Using the SQLERRD(1) and SQLERRD(2) values returned when connecting to the database and the calculations shown previously, you can determine whether the length of a string will possibly increase or decrease as a result of character conversion. In general, a value of 0 or 1 indicates no expansion; a value greater than 1 indicates a possible expansion in length; a negative value indicates a possible contraction. (Note that values of 0 will only come from previous versions of Db2 products.) Also, these values are undefined for other database server products. The following table lists values to expect for various application code page and database code page combinations when using Db2 database systems.

Table 1. SQLCA.SQLERRD Settings on CONNECT
Application Code Page Database Code Page SQLERRD(1) SQLERRD(2)
SBCS SBCS +1 +1
DBCS DBCS +1 +1
eucJP eucJP +1 +1
eucJP DBCS -1 +2
DBCS eucJP +2 -1
eucTW eucTW +1 +1
eucTW DBCS -1 +2
DBCS eucTW +2 -1
eucKR eucKR +1 +1
eucKR DBCS +1 +1
DBCS eucKR +1 +1
eucCN eucCN +1 +1
eucCN DBCS +1 +1
DBCS eucCN +1 +1
If the SQLERRD(1) or SQLERRD(2) values indicate an expansion at either the database server or the application client, you should consider the following:
  • Expansion at the database server

    If the SQLERRD(1) entry indicates an expansion at the database server, your application must consider the possibility that length-dependent character data that is valid at the client will not be valid at the database server after it is converted. For example, Db2 products require that column names be no more than 128 bytes in length. It is possible that a character string that is 128 bytes in length encoded under a DBCS code page expands past the 128-byte limit when it is converted to an EUC code page. This possibility means that there might be activities that are valid when the application code page and the database code page are equal, and invalid when they are different. Exercise caution when you design EUC and DBCS databases for unequal code page situations.

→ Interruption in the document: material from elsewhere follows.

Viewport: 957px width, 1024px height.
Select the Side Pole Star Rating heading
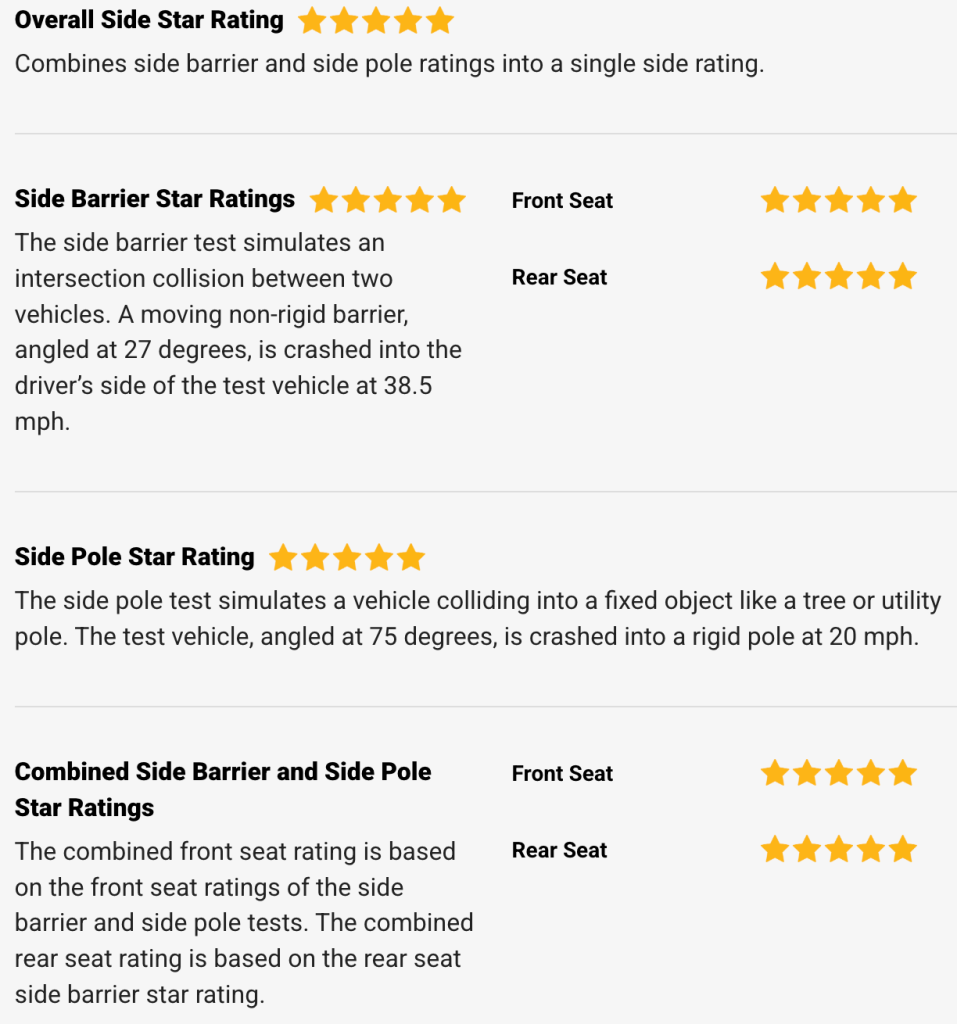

  • Expansion at the application

    If the SQLERRD(2) entry indicates an expansion at the client application, your application must consider the possibility that length-dependent character data will expand in length after being converted. For example, a row with a CHAR(128) column is retrieved. When the database and application code pages are equal, the length of the data returned is 128 bytes. However, in an unequal code page situation, 128 bytes of data encoded under a DBCS code page might expand past 128 bytes when converted to an EUC code page. Thus, additional storage might have to be allocated to retrieve the complete string.